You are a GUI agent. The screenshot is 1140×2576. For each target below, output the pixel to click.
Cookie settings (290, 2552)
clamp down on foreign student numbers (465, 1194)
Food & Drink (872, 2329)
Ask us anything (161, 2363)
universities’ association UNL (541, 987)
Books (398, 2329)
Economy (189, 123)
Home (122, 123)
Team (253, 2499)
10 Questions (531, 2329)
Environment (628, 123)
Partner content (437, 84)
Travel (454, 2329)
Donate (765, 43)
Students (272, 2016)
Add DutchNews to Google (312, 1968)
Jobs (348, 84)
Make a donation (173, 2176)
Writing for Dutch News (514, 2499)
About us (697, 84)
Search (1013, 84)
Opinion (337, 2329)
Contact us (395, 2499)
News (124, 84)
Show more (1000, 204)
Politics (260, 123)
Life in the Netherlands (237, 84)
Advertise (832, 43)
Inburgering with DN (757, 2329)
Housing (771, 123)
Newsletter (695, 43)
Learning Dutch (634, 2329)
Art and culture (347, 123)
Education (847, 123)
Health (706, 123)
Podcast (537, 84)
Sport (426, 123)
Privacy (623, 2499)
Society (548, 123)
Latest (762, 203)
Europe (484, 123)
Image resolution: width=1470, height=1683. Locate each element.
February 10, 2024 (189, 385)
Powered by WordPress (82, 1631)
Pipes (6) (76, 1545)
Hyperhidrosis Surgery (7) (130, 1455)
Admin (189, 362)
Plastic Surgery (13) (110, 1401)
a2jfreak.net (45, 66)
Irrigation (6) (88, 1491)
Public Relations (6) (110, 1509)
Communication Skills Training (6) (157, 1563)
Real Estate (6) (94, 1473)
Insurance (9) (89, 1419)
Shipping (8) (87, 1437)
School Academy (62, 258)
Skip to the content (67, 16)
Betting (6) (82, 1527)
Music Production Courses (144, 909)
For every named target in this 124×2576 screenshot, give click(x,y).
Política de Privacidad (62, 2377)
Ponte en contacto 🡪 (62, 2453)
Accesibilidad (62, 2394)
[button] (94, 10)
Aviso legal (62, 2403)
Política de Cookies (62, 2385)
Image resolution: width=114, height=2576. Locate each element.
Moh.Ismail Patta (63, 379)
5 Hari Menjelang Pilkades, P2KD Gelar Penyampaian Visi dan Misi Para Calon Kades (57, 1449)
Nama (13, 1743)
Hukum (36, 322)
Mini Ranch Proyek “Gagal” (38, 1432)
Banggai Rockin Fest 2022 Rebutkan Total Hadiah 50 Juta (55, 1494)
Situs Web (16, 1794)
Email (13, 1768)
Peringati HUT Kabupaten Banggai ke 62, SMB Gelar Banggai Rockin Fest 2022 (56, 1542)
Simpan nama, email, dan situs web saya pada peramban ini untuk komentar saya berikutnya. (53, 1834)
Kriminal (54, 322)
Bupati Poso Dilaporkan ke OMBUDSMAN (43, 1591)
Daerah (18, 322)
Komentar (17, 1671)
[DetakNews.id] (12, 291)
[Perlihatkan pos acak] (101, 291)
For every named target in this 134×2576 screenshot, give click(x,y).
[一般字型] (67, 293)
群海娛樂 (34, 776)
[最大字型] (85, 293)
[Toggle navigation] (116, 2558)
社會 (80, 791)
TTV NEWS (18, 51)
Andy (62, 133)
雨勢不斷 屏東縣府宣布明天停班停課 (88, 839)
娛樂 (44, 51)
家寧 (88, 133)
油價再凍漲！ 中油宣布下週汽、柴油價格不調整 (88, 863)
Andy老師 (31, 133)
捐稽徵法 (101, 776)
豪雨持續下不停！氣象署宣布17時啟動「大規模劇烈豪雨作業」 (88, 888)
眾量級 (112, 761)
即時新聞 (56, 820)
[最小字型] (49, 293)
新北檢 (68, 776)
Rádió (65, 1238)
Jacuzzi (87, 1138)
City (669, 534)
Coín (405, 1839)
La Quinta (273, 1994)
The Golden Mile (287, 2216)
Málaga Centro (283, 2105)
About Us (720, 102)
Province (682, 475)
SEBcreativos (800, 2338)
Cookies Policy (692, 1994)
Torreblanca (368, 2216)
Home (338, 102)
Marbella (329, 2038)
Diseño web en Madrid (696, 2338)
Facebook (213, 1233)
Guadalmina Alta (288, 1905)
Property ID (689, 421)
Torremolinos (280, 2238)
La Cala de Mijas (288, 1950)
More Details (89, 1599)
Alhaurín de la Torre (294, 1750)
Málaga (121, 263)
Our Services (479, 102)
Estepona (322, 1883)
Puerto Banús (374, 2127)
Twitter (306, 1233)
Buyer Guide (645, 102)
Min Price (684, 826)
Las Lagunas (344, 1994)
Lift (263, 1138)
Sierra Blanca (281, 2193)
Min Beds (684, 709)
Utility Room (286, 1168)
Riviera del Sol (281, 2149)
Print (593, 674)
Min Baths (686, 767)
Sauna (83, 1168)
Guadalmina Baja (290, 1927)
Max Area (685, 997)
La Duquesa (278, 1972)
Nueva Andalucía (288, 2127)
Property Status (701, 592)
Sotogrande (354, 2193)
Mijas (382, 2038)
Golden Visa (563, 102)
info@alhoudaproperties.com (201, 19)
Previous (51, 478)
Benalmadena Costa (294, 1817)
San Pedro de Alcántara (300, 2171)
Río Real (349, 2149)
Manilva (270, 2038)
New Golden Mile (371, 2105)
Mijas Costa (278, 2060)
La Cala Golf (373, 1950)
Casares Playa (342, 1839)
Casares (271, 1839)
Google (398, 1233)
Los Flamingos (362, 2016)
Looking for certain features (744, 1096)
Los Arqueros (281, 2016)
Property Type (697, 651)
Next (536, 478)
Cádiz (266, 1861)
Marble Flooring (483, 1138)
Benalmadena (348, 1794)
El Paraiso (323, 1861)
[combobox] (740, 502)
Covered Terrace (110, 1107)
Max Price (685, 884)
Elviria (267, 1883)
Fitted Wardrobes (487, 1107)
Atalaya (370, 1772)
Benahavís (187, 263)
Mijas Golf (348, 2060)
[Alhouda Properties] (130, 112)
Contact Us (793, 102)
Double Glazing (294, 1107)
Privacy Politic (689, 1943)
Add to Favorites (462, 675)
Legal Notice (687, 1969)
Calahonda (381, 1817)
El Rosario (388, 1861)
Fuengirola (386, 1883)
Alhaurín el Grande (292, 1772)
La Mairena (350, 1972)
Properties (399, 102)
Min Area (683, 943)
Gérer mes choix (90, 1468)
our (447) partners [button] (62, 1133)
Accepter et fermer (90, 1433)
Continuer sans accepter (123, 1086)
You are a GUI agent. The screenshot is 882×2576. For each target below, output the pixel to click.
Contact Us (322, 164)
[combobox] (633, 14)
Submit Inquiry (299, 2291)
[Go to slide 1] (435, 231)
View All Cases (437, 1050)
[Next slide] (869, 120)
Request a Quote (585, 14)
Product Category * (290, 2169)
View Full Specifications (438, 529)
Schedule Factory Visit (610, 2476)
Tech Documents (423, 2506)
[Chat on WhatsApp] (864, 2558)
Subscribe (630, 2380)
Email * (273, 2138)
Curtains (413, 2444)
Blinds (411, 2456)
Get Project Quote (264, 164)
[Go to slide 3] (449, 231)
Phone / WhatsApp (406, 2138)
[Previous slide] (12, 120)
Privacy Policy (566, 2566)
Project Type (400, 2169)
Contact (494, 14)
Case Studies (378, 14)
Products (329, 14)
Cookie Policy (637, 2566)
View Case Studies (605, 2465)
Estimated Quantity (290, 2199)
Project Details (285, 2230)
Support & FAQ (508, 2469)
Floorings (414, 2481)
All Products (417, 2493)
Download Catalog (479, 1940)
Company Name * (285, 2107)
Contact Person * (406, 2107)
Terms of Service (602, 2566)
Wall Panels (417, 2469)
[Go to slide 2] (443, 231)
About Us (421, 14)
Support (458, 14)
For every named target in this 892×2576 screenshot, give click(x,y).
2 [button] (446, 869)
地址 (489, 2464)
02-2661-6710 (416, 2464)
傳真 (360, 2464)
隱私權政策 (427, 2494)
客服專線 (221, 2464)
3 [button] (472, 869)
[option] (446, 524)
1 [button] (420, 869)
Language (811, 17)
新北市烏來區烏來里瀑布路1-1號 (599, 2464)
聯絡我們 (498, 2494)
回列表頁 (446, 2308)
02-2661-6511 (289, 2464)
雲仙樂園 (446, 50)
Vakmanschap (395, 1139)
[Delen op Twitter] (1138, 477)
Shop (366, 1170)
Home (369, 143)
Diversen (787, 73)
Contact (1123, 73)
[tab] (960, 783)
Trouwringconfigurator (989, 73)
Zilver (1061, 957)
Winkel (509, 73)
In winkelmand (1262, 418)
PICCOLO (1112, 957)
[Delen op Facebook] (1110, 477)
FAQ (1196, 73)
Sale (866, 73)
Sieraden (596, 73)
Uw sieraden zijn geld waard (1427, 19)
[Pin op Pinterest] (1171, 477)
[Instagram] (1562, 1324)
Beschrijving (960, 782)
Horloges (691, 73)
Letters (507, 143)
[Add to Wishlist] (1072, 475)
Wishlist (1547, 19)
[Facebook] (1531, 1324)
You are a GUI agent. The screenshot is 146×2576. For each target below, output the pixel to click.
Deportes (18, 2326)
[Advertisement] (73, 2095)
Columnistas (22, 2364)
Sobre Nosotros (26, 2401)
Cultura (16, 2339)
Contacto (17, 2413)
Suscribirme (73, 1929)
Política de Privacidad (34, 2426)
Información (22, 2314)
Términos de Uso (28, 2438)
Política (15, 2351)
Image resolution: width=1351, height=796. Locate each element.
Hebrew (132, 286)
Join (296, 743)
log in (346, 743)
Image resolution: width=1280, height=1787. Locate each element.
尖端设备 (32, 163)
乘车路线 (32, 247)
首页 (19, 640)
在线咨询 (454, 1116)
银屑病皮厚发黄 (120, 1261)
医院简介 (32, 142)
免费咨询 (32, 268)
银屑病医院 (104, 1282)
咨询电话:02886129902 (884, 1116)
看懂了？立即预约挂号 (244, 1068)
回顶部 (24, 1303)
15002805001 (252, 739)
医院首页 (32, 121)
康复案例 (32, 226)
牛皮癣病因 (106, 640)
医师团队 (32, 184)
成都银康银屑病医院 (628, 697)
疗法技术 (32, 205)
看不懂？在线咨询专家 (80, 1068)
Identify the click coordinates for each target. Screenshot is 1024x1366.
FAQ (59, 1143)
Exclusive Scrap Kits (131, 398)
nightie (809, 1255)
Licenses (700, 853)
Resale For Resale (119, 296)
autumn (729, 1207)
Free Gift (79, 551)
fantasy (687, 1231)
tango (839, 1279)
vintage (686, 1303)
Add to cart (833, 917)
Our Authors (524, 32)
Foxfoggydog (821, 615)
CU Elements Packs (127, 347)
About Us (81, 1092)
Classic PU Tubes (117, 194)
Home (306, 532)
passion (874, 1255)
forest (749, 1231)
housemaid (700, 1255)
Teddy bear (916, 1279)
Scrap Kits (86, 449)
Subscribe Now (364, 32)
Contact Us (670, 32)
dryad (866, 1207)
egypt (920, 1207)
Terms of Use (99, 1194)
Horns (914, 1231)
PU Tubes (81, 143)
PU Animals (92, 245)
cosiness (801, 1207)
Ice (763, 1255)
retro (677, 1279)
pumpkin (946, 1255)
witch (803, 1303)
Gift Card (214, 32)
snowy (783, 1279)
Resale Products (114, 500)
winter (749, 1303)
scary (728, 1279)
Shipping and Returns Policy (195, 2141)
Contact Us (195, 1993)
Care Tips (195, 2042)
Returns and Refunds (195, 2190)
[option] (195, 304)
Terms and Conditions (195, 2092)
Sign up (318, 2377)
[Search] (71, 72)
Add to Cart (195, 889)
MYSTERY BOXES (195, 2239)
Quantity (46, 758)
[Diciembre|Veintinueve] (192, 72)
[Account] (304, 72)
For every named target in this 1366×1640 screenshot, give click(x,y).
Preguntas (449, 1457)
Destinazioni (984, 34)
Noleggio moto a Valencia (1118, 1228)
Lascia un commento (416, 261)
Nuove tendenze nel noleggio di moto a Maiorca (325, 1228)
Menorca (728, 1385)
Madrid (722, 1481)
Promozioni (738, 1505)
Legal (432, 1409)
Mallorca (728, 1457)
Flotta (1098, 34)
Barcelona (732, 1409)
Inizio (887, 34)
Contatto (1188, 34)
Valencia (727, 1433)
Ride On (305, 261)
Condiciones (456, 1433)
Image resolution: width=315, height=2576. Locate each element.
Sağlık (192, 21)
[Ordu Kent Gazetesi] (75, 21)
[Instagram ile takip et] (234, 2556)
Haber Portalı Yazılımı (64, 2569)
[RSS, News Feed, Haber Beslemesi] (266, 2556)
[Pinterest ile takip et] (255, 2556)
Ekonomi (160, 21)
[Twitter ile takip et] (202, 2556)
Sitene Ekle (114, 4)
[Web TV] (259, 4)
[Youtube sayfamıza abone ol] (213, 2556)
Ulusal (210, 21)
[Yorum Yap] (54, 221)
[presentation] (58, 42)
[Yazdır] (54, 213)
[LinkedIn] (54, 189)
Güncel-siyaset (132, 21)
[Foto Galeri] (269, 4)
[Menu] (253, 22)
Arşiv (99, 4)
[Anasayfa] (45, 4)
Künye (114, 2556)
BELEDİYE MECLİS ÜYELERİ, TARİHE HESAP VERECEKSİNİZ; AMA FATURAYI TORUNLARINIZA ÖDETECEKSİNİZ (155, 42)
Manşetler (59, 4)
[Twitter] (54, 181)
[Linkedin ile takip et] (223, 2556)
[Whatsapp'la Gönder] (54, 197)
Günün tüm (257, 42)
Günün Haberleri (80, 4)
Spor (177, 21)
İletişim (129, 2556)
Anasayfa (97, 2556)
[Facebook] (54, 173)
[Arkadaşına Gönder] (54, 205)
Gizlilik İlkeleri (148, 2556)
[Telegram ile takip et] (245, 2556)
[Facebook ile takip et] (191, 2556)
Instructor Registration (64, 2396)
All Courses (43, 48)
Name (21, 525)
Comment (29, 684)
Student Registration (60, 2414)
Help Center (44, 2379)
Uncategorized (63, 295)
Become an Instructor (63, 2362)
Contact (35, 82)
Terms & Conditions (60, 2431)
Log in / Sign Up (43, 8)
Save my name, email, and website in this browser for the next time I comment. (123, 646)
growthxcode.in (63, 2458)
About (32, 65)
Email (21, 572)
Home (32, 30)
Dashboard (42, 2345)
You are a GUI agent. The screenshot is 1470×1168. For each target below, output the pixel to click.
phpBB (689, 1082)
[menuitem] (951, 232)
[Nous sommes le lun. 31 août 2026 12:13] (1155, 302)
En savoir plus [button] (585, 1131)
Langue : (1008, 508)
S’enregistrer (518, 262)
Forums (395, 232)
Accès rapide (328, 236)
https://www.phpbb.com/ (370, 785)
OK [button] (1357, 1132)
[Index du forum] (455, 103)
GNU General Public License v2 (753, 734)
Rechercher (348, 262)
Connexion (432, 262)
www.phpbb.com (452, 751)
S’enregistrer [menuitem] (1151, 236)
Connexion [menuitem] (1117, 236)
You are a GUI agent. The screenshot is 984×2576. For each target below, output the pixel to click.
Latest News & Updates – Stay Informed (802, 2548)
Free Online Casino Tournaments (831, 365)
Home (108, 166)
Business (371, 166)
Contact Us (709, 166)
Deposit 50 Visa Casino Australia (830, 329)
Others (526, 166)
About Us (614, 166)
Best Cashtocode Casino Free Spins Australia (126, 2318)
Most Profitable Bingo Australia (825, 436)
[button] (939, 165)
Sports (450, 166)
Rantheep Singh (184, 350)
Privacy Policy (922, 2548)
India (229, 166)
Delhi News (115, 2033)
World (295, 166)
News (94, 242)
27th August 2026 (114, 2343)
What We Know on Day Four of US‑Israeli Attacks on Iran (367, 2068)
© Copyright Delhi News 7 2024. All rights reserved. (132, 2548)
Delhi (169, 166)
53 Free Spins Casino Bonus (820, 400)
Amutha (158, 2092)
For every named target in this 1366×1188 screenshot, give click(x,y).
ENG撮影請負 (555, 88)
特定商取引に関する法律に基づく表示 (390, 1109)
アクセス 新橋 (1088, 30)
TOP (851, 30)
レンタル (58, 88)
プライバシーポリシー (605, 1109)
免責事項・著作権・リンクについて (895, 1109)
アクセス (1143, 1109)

> **Exercise prompt**: Among the lines above, repeat exactly those from the line with "El Rosario (388, 1861)" to the line with "Contact (494, 14)", counting both ends.

> **Task result**:
El Rosario (388, 1861)
Fuengirola (386, 1883)
Alhaurín el Grande (292, 1772)
La Mairena (350, 1972)
Properties (399, 102)
Min Area (683, 943)
Gérer mes choix (90, 1468)
our (447) partners [button] (62, 1133)
Accepter et fermer (90, 1433)
Continuer sans accepter (123, 1086)
You are a GUI agent. The screenshot is 882×2576. For each target below, output the pixel to click.
Contact Us (322, 164)
[combobox] (633, 14)
Submit Inquiry (299, 2291)
[Go to slide 1] (435, 231)
View All Cases (437, 1050)
[Next slide] (869, 120)
Request a Quote (585, 14)
Product Category * (290, 2169)
View Full Specifications (438, 529)
Schedule Factory Visit (610, 2476)
Tech Documents (423, 2506)
[Chat on WhatsApp] (864, 2558)
Subscribe (630, 2380)
Email * (273, 2138)
Curtains (413, 2444)
Blinds (411, 2456)
Get Project Quote (264, 164)
[Go to slide 3] (449, 231)
Phone / WhatsApp (406, 2138)
[Previous slide] (12, 120)
Privacy Policy (566, 2566)
Project Type (400, 2169)
Contact (494, 14)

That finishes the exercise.